Potter convened the Street Access For Everyone (SAFE) committee in May, to "develop complementary and community- driven strategies to address street disorder and sidewalk nuisance problems such as aggressive panhandling, public disorder, low-level criminal activity, intimidation, and harassment." There are representatives from groups like the PBA, the police, the American Civil Liberties Union, and homeless advocates on the committee.

SAFE is almost done writing a set of recommendations, which will be presented to city council on December 13. As expected, the recommendations include a new Sit-Lie Ordinance, which will give police officers the ability to prevent anyone from sitting or lying on the sidewalk within the bounds of fareless square and the Lloyd District ["Stand Up," News, Oct 19]. Other business areas with high pedestrian traffic, such as SE Hawthorne, will be able to apply for inclusion in the ordinance, and the committee says only specially trained officers will be enforcing the ordinance.

But the recommendations don't stop there: What's unusual and surprising about the committee's recommendations is their emphasis on a well-rounded approach to dealing with Portland's homeless.

The committee's three other recommendations include a day-access center catering to the needs of 150 people, possibly at the Portland Rescue Mission on the west end of the Burnside Bridge, with $57,000 of the PBA's money. The committee also recommends more public seating and benches within the bounds of the ordinance, plus implementation of a public restroom plan crafted by Portland State University.

"This is about preserving the energy and dynamic of an area where homeless people already congregate.
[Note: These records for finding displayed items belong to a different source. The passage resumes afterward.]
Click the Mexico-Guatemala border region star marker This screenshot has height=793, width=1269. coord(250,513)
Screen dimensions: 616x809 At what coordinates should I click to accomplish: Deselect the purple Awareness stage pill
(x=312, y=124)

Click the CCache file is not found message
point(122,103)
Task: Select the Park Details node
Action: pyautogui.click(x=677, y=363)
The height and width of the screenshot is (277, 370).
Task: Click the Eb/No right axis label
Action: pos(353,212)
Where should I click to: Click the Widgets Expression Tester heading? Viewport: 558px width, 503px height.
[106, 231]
It's not just about benches, or trying to move people out of an area, but providing further opportunities for them to be present there," says Andrea Meyer of the ACLU, who sat on the SAFE committee. "It would be very upsetting to me if they felt they were no longer welcome."
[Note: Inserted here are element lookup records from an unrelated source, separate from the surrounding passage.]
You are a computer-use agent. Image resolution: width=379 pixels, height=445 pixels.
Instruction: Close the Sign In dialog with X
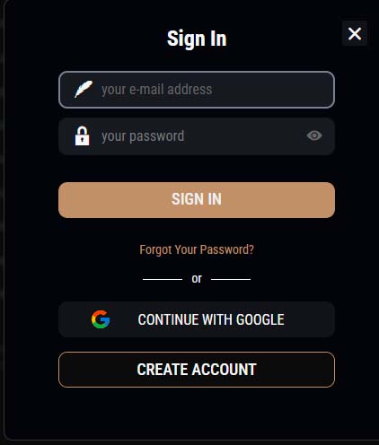coord(355,33)
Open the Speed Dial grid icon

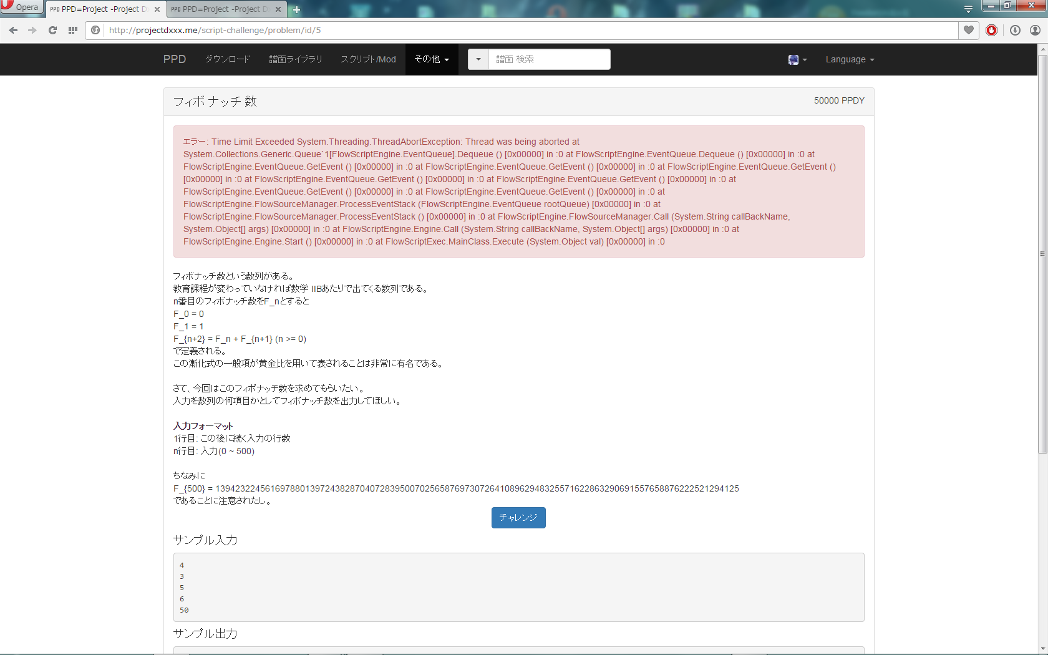[73, 30]
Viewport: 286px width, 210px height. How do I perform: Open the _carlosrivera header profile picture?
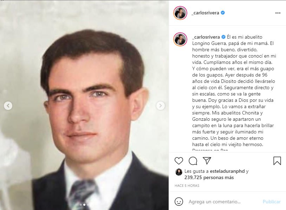click(180, 13)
In other words, the committee is not trying to sweep Portland's streets clean of homeless people—instead, the set of policies will give them better access to the sidewalks, without causing a public nuisance.
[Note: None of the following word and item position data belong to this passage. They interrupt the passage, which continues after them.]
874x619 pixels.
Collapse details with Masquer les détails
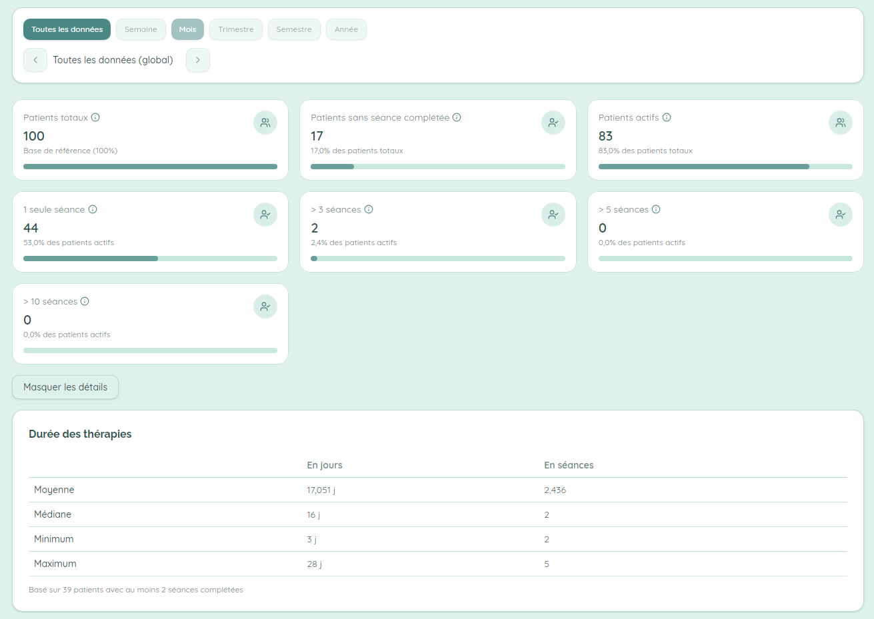(x=65, y=387)
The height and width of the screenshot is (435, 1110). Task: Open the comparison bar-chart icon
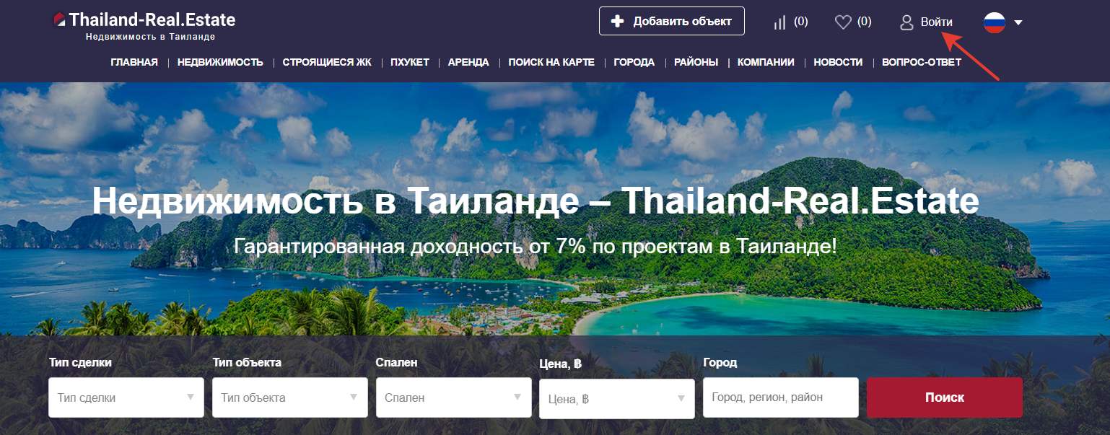click(779, 22)
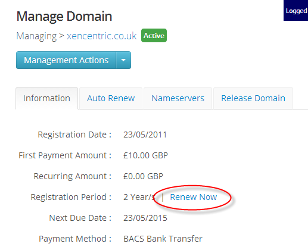Screen dimensions: 308x250
Task: Click the green Active status badge
Action: 154,36
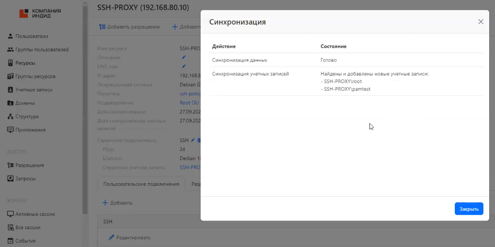Close the Синхронизация dialog with the X
This screenshot has width=495, height=247.
tap(481, 21)
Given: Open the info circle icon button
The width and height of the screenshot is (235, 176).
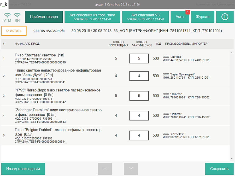Looking at the screenshot, I should click(225, 17).
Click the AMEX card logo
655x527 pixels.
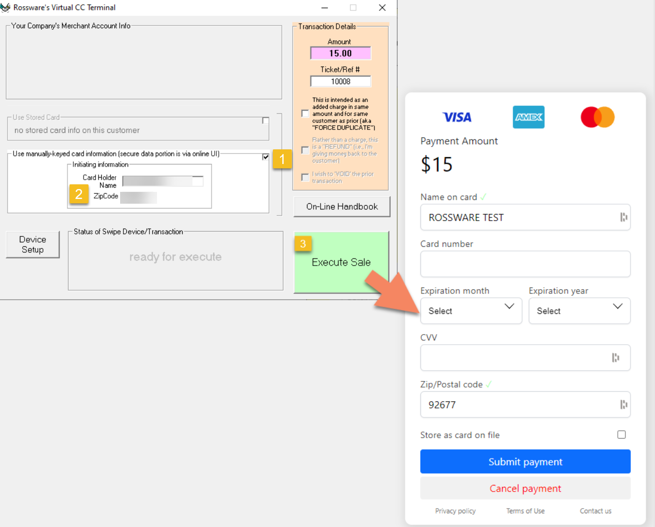528,117

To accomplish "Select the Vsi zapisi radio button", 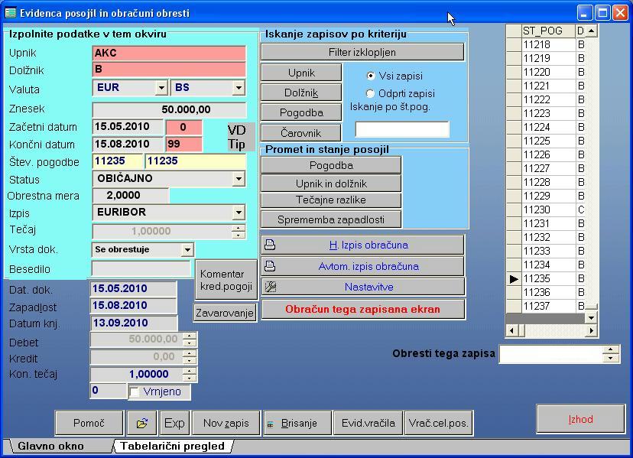I will [372, 76].
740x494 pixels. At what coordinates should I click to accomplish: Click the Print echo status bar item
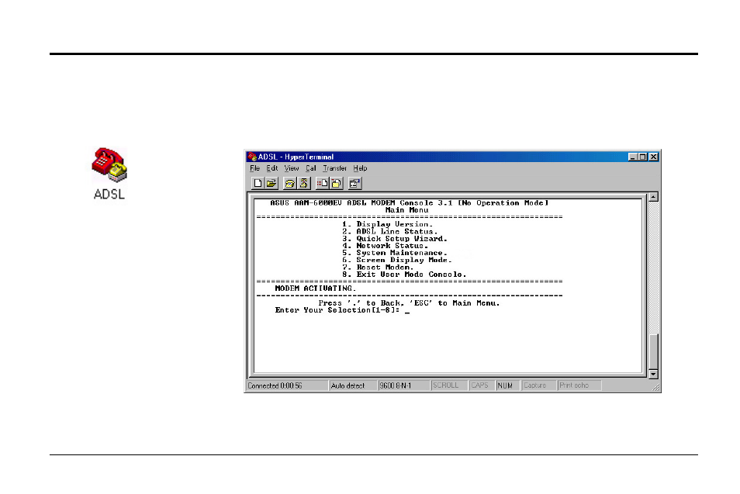[x=574, y=385]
The recommendations also call for the establishment of a safe center for day laborers, where they can sign in for work and be picked up for it without risk of harassment by anti-immigration protestors.

The committee even suggested the council "evaluate the feasibility of implementing a sleep pilot project... in coordination with parks bureau and police," to look at opportunities for homeless people to sleep safely and legally in Portland's parks.

While the recommendations may be utopian in their scope, they still have to get through city council in December, and members of the committee will be crossing their fingers for the council to adopt them all.

And in the eyes and words of the committee, it's all or nothing: "We must emphasize that the work-group consensus is founded on all four [recommendations] being implemented with equal priority and urgency," the draft recommendations read. That means in the committee's eyes, there can be no new Sit-Lie Ordinance without a day center, and no day center without benches or restrooms. Now, it's up to Mayor Potter to convince the council to sign off on the entire package.

It could be a tough sell. The last suggestion—to allow sleeping in parks—is unlikely to sit well with Parks Commissioner Dan Saltzman. Parks bureau policy states that "sleeping overnight or camping is simply not an appropriate use of park land." Saltzman refused to comment on the recommendations until they are before council in December.